# Extrait du texte:
▼

Grammaire du français

Place du pronom personnel à l’impératif - "Donne-le-moi"

Bonjour à tous, voici ma première question sur votre forum.
La forme correcte de cette phrase est bien celle citée dans le titre du sujet, toutefois ma question se porte sur la forme suivante que j'ai pu souvent entendre à l'oral :" Donne-me-le".
Cette forme est elle correcte ou bien serait-ce un régionalisme du style "donne moi-z'-en".
Cordialement
«134

Réponses

  • Moi est le complément d'objet second, donc il se place en second :)
  • La forme "donne me le" n'existe pas.
  • Les formules correctes seront:
    *donne-le-moi (et non donne-me-le ou donne-le-me)
    *donne-m'en (et non donne-moi-z-en)

    A confirmer.

▲

# Objectifs:
**a)** Pouvez-vous reproduire le passage de l'extrait sur l'impératif qui commence par « La forme correcte » et va jusqu'à « (et non donne-moi-z-en) » ?
**b)** Les affirmations suivantes sont-elles conformes à l'extrait ? Répondez par oui ou par non, en citant chaque fois les mots de l'extrait qui tranchent.
(i) La personne qui pose la question dit avoir souvent entendu « Donne-me-le » à l'oral.
(ii) D'après les réponses, « donne-moi-z-en » est une formule correcte.
(iii) Une réponse présente « moi » comme le complément d'objet premier.
Les items n'ont aucune utilité ici.

# Données:
▼

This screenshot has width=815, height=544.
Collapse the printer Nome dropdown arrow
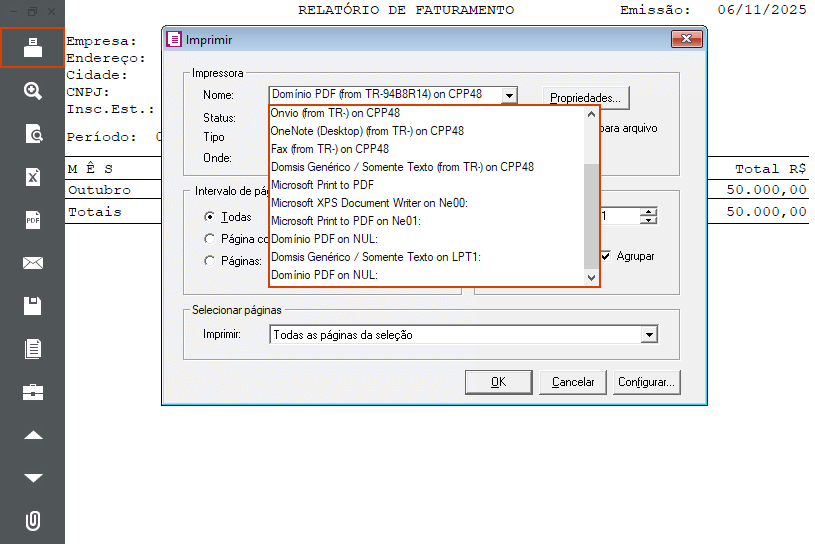point(509,95)
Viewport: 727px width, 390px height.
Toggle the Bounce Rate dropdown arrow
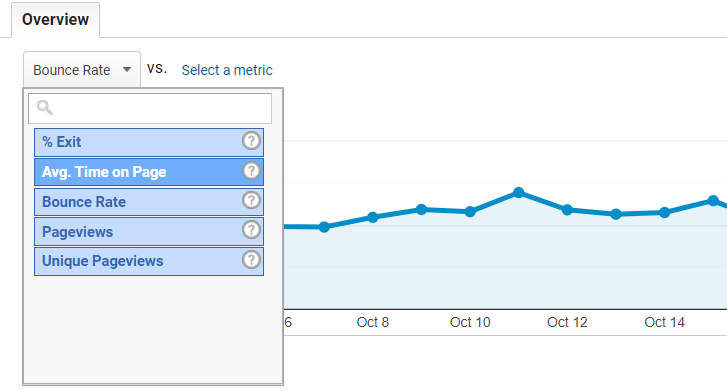tap(127, 70)
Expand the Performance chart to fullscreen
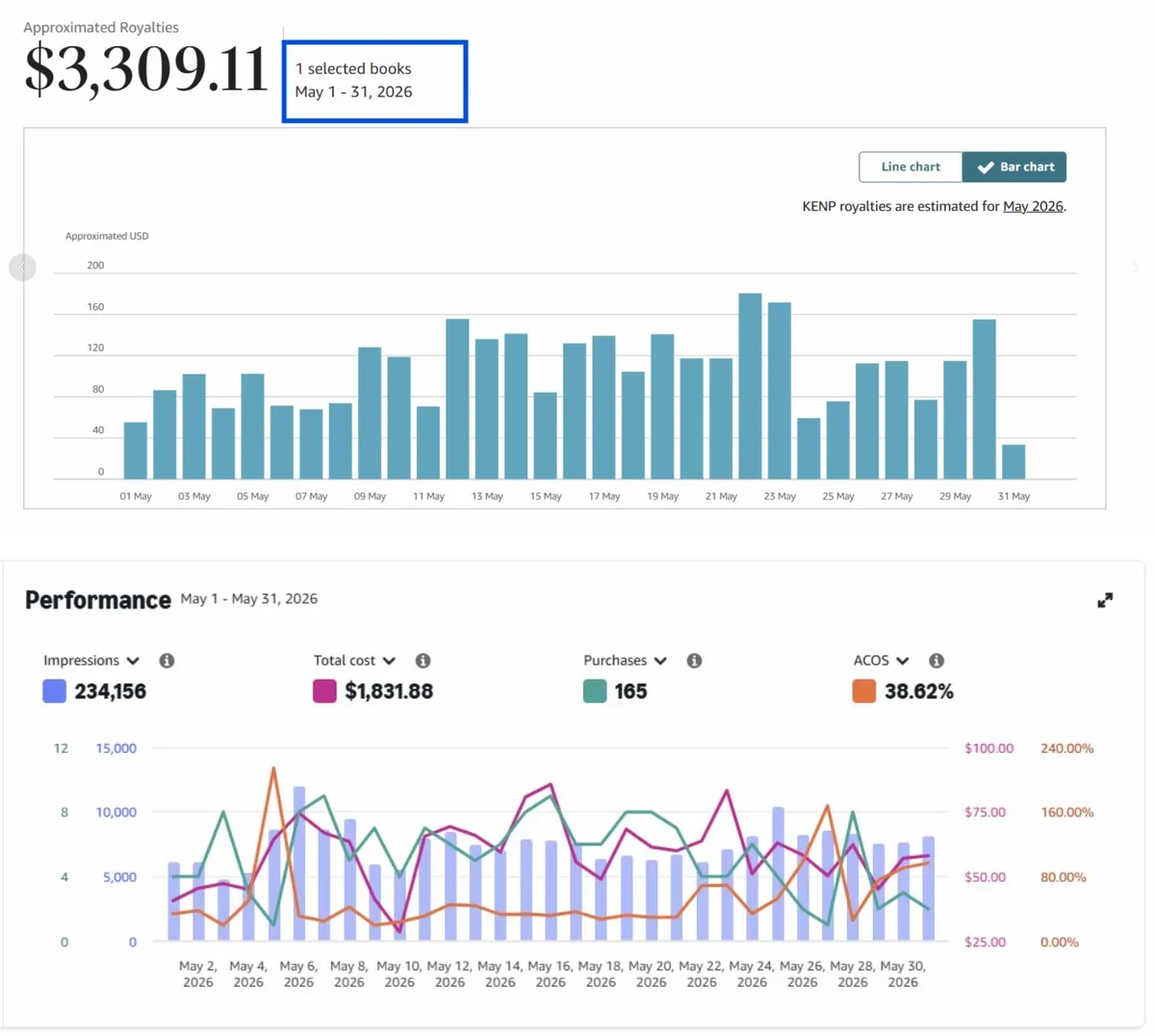Screen dimensions: 1155x1036 pyautogui.click(x=1105, y=600)
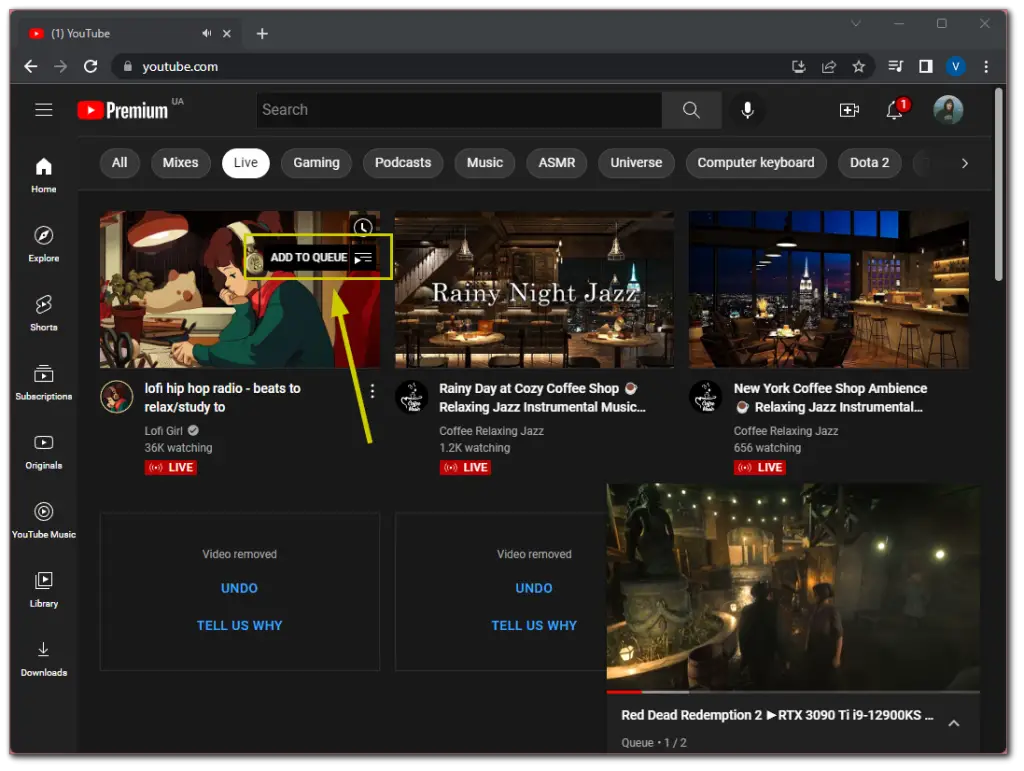Collapse the miniplayer queue with its chevron
1024x771 pixels.
coord(954,723)
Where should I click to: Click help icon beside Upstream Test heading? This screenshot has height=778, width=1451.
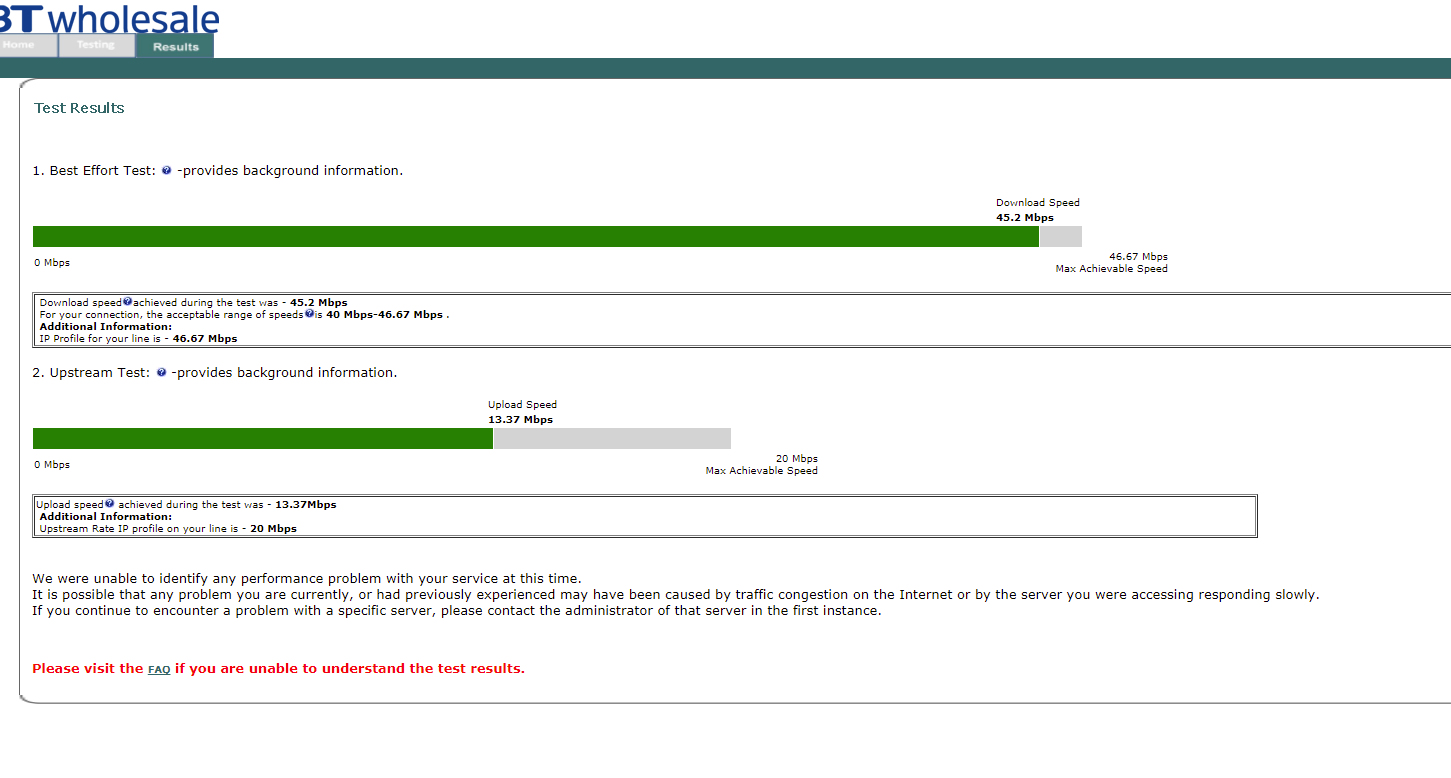pyautogui.click(x=161, y=373)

▲

# Corrigé des exercices:
**a)**
La forme correcte de cette phrase est bien celle citée dans le titre du sujet, toutefois ma question se porte sur la forme suivante que j'ai pu souvent entendre à l'oral :" Donne-me-le".
Cette forme est elle correcte ou bien serait-ce un régionalisme du style "donne moi-z'-en".
Cordialement
«134

Réponses

  • Moi est le complément d'objet second, donc il se place en second :)
  • La forme "donne me le" n'existe pas.
  • Les formules correctes seront:
    *donne-le-moi (et non donne-me-le ou donne-le-me)
    *donne-m'en (et non donne-moi-z-en)

**b)**
(i) Oui : « que j'ai pu souvent entendre à l'oral »
(ii) Non : « donne-m'en (et non donne-moi-z-en) »
(iii) Non : « Moi est le complément d'objet second »